Heeft Hansen dan voor zijn beurt gesproken? Volgens Bastiaan van Diedenhoven, aardwetenschapper bij SRON en betrokken bij de ontwikkeling van SPEXone, bestaat er inderdaad nog veel onzekerheid over aerosolen. „We weten dat ze de opwarming van de aarde hebben gedempt, maar niet hoeveel”, zegt hij in een telefoongesprek. „We denken dat het op het hoogtepunt van de vervuiling, rond het jaar 2000, om ongeveer een halve graad gaat. Met andere woorden, zonder aerosolen zou de gemiddelde temperatuur op aarde een halve graad hoger zijn geweest. Het zou ook slechts een paar tienden van een graad kunnen zijn, maar ook één graad of zelfs nog iets meer.”
Binnen de foutmarge
Met zijn temperatuurdemping van ongeveer één graad zit Hansen volgens Van Diedenhoven binnen de foutmarge, maar aan de hoge kant. „De onzekerheid is groot, en dus kun je ook niet helemaal uitsluiten dat het ergste scenario een feit is. Niet voor niets pleit Hansen in zijn laatste paper voor meer onderzoek naar aerosolen.”
De kritiek op Hansen richt zich volgens Van Diedenhoven vooral op zijn stelligheid. Dat past wel bij de man die beroemd werd met zijn getuigenis in een hoorzitting in de Amerikaanse Senaat in de stikhete zomer van 1988. Terwijl de meeste klimaatwetenschappers destijds alleen voorzichtig spraken over de rol van de mens bij de opwarming, liet Hansen er geen twijfel over bestaan dat de mensheid bezig was het klimaat te veranderen en dat de eerste tekenen daarvan al zichtbaar waren.
Zijn collega Michael Oppenheimer, die zelf in 1988 ook in de Senaat getuigde, was terughoudender. Maar Hansen had het bij het rechte eind, zei Oppenheimer afgelopen november tegen Scientific American: „In de loop der jaren heeft [Hansen] een verdomd goede staat van dienst opgebouwd als het gaat om zijn gelijk over zaken waar anderen anders over dachten.” Dat neemt niet weg, zei Oppenheimer, dat Hansen deze keer uitgaat van de „worst-worst-case”, het slechtste van de slechtste scenario’s.

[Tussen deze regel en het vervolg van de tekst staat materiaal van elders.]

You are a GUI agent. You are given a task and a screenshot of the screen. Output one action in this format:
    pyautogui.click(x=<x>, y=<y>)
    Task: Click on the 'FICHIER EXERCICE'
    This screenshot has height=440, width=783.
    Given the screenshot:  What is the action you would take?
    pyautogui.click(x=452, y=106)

Het is dan ook te hopen dat de data van SPEXone Hansen ongelijk zullen geven. Want de onzekerheden over aerosolen mogen groot zijn, die over geo-engineering om de gevolgen van klimaatverandering te beperken zijn, ook volgens Van Diedenhoven, nog een stuk groter. Alleen al daarom zit niemand te wachten op het duivelse dilemma dat Hansen schetst.